> _Consignes de la tâche_:
Rédigez la suite du texte sur la force musculaire de l'ours noir en hibernation, en reprenant immédiatement après sa dernière phrase.

> _Extrait retenu_:
* * * * * * * * *

L' OURS noir (Ursus americanus) hiberne pendant de cinq à sept mois ; pendant ce temps, sa température chute de 4 °C, il ne mange pas, ne boit pas, n'urine pas, ne défèque pas et n'a pas d'activité perceptible.
Chez l'homme immobilisé de façon prolongée (par exemple, alitement), on observe une atrophie musculaire et une diminution de la force.
Des biopsies musculaires pratiquées chez l'ours noir au début et à la fin de l'hibernation ont déjà montré l'absence de perte de cellules musculaires, que ce soit en nombre ou en taille.
Une équipe du Wyoming (Henry Harlow et coll.) a décidé de tester la force musculaire de l'ours noir en début et en fin d'hibernation, afin de savoir si elle est affectée par la privation et l'immobilité prolongées. Pour cela, les chercheurs ont mesuré la force musculaire à la patte arrière une première fois à l'automne, juste après l'entrée en hibernation, puis une deuxième fois au printemps, juste avant le réveil. Ils ont utilisé une procédure qui a déjà été validée chez l'homme pour le diagnostic de troubles neuromusculaires, pour évaluer l'affaiblissement lié à la progression de la maladie et pour évaluer l'effet du traitement.
Les auteurs ont donc quantifié la force de la dorsiflexion (muscle tibial antérieur) chez des ours sauvages, dans leur habitat naturel, en mesurant la contraction musculaire en réponse à une stimulation supramaximale du nerf périnéal commun.
Des sources alternatives de protéines ?
Chez l'homme immobilisé au lit ou lors de simulations de vols spatiaux, il y a une perte quotidienne de 0,7 % de la force musculaire, ce qui correspond à une perte de 90 % en 130 jours. Or, chez l'ours noir, au bout de 130 jours d'hibernation, la perte n'est que de 23 %.

* * * * * * * * *

> _Entrées de données enregistrées_:

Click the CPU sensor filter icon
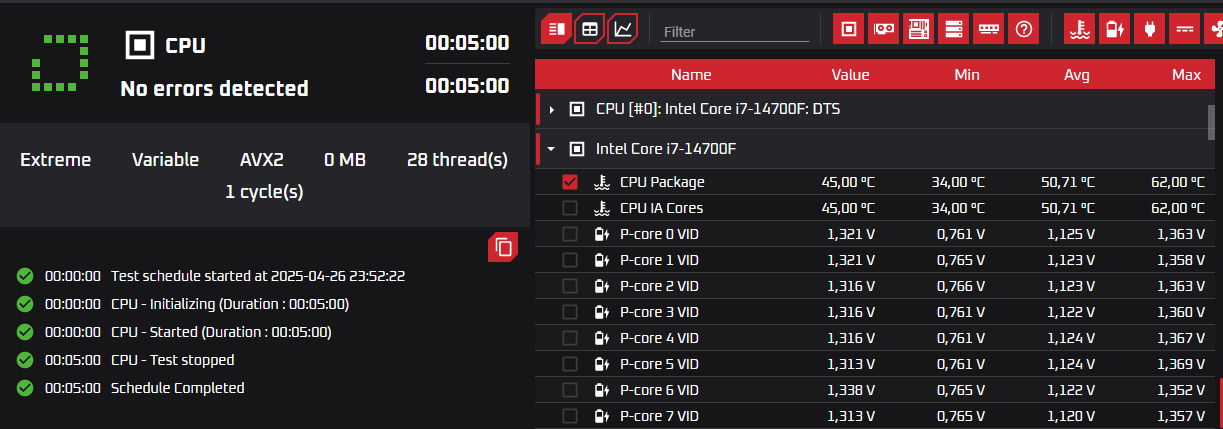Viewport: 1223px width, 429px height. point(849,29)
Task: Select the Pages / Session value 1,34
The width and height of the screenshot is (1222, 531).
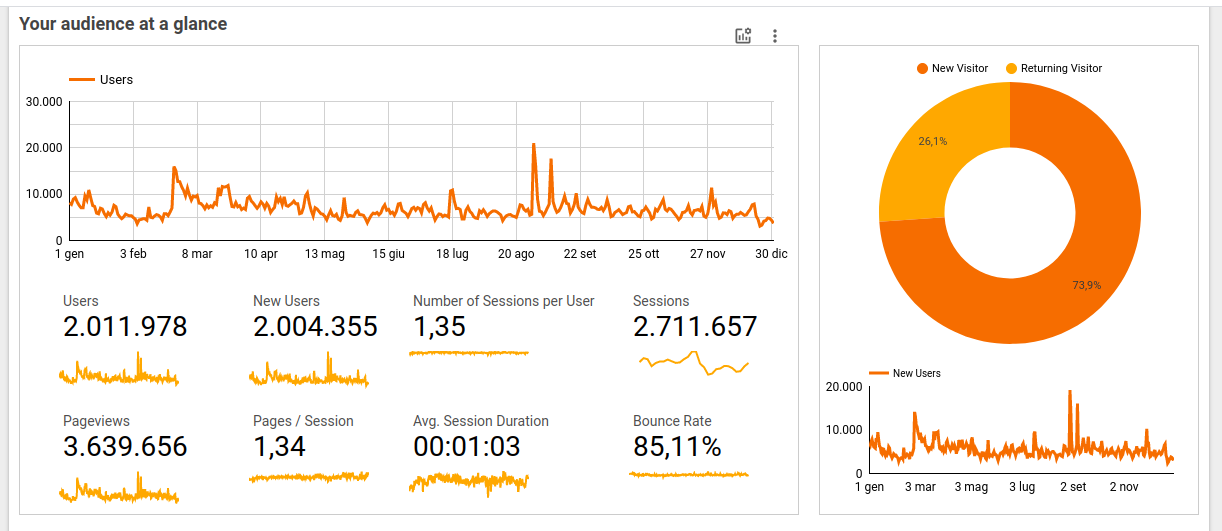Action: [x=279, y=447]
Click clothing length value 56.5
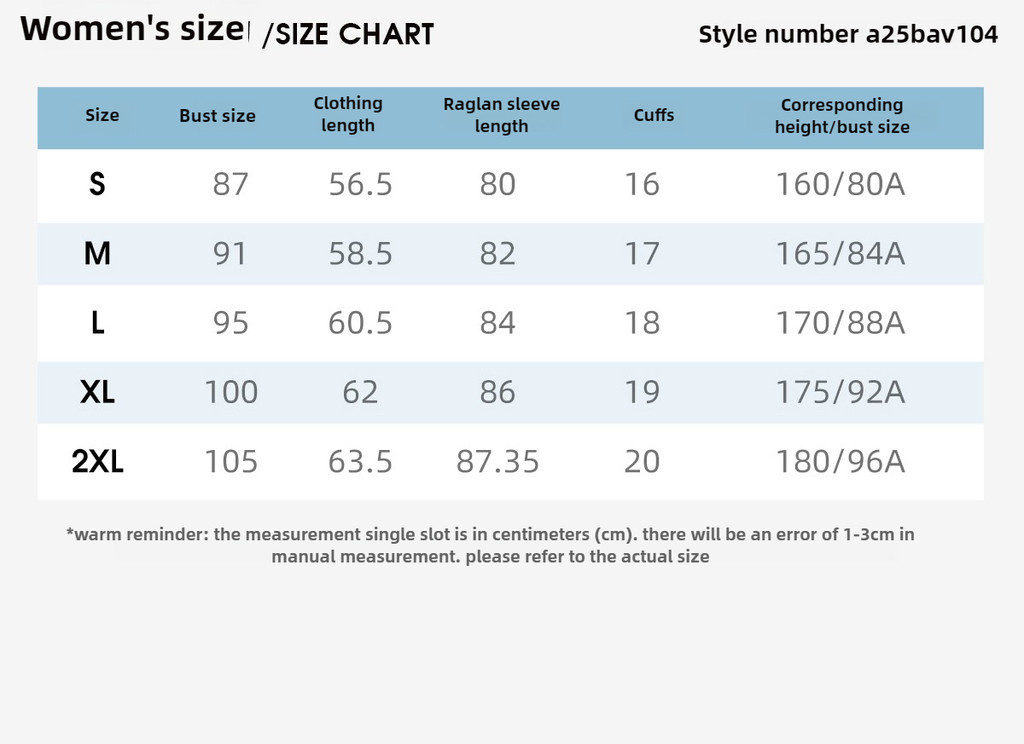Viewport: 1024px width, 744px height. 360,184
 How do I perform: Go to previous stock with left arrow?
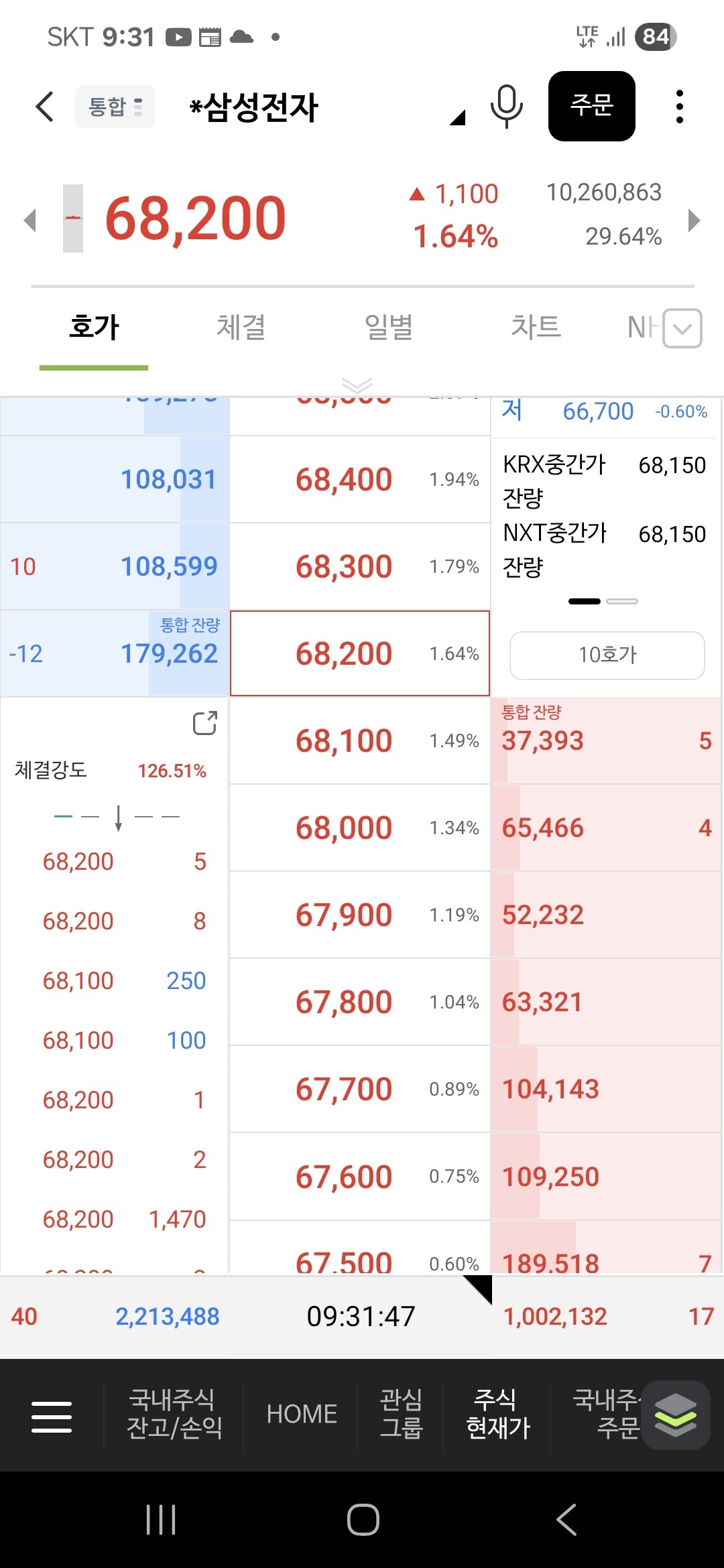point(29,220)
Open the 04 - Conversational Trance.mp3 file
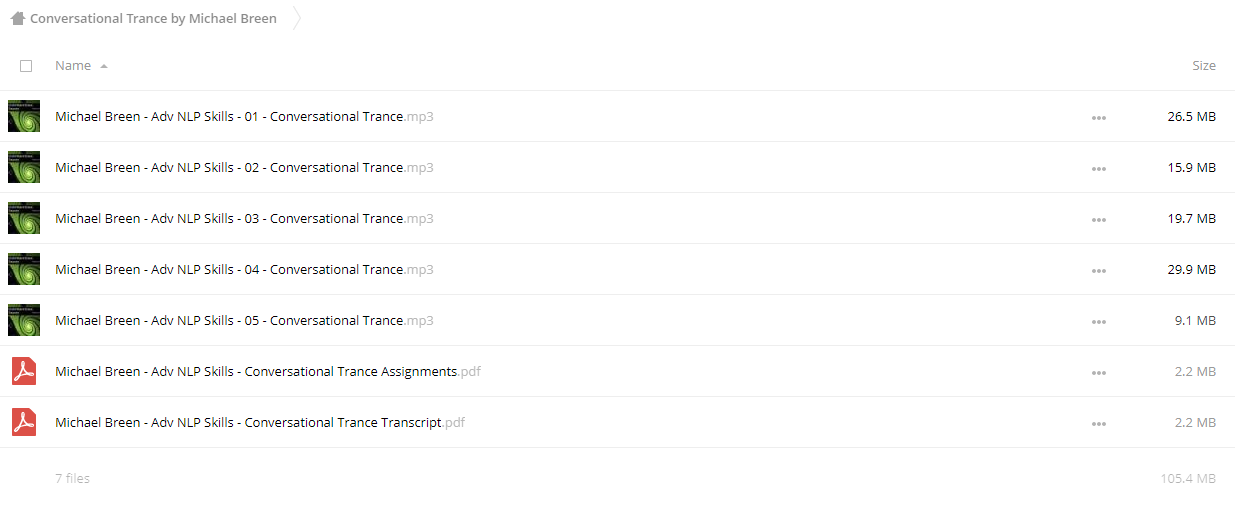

* * * * * * * * *

> _Résultat de l'exercice_:
Comment expliquer le phénomène ? On n'en est qu'aux hypothèses. La force musculaire et les protéines du muscle peuvent être préservées par des sources alternatives de protéines, par le recyclage d'urée dans la synthèse des protéines ou par une stimulation rythmique des muscles. Les ours en hibernation pourraient en effet être capables de conserver leur force : en synthétisant de nouveaux acides aminés et de nouvelles protéines à partir de l'urée ; ou en frissonnant et en faisant des contractions isométriques durant l'hiver ; ou encore en utilisant des réserves labiles de protéines comme celles des muscles lisses ou de la matrice extracellulaire.
La découverte de ces processus chez l'ours hibernant pourrait constituer une nouvelle donne dans le traitement des troubles musculaires et pourrait être utile pour mieux comprendre les effets de l'alitement prolongé, de l'apesanteur et des vols spatiaux longue distance, estiment les auteurs.
« Nature » du 22 février 2001, p. 997 (lettre).